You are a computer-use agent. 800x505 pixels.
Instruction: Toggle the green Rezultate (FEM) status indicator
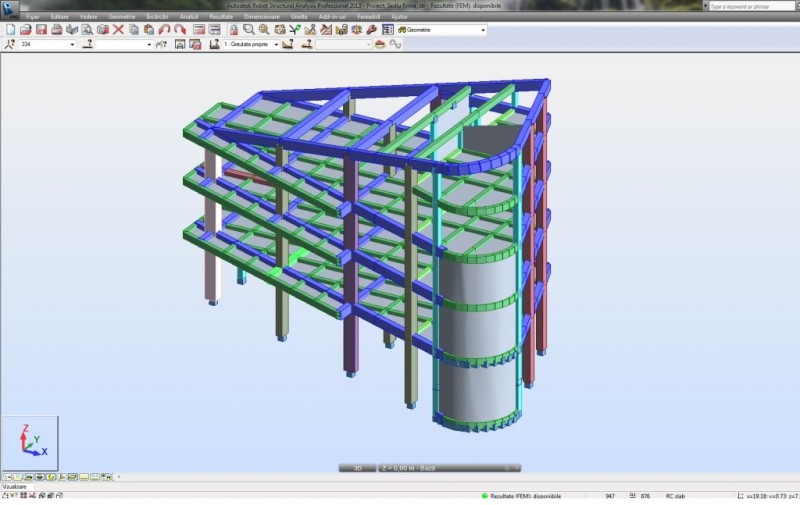coord(485,496)
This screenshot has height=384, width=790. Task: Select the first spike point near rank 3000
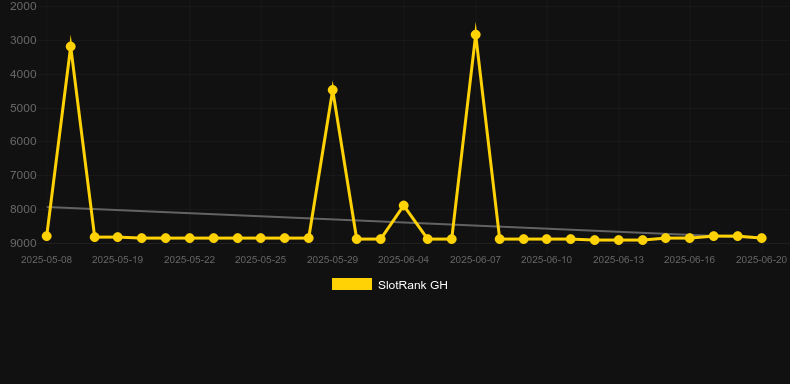coord(71,46)
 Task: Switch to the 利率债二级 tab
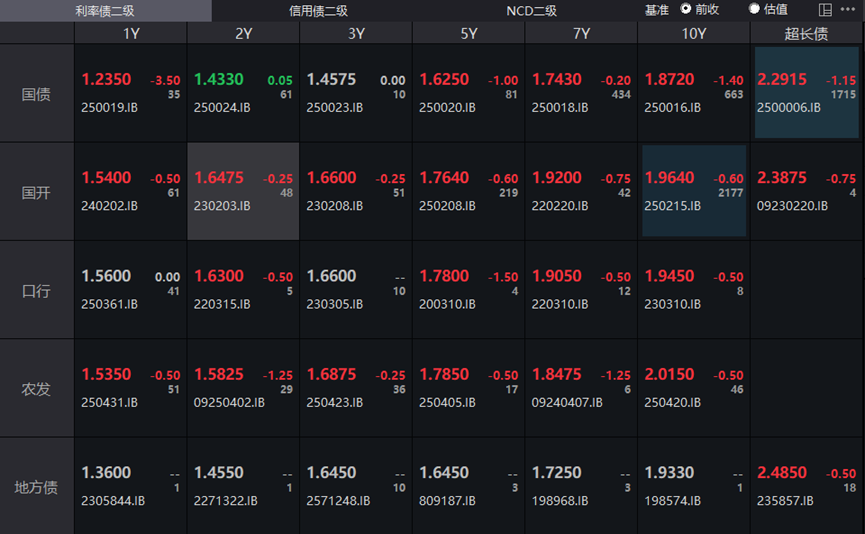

■ ■ ■ ■ ■

Assignment - Nothing but the lines from the one that contains "Instruction: Toggle the" through the last line of the records belongs in the answer, reproduced exactly, with no pictures.

Answer to this task -
Instruction: Toggle the green Rezultate (FEM) status indicator
coord(485,496)
This screenshot has height=384, width=790. Task: Select the first spike point near rank 3000
coord(71,46)
 Task: Switch to the 利率债二级 tab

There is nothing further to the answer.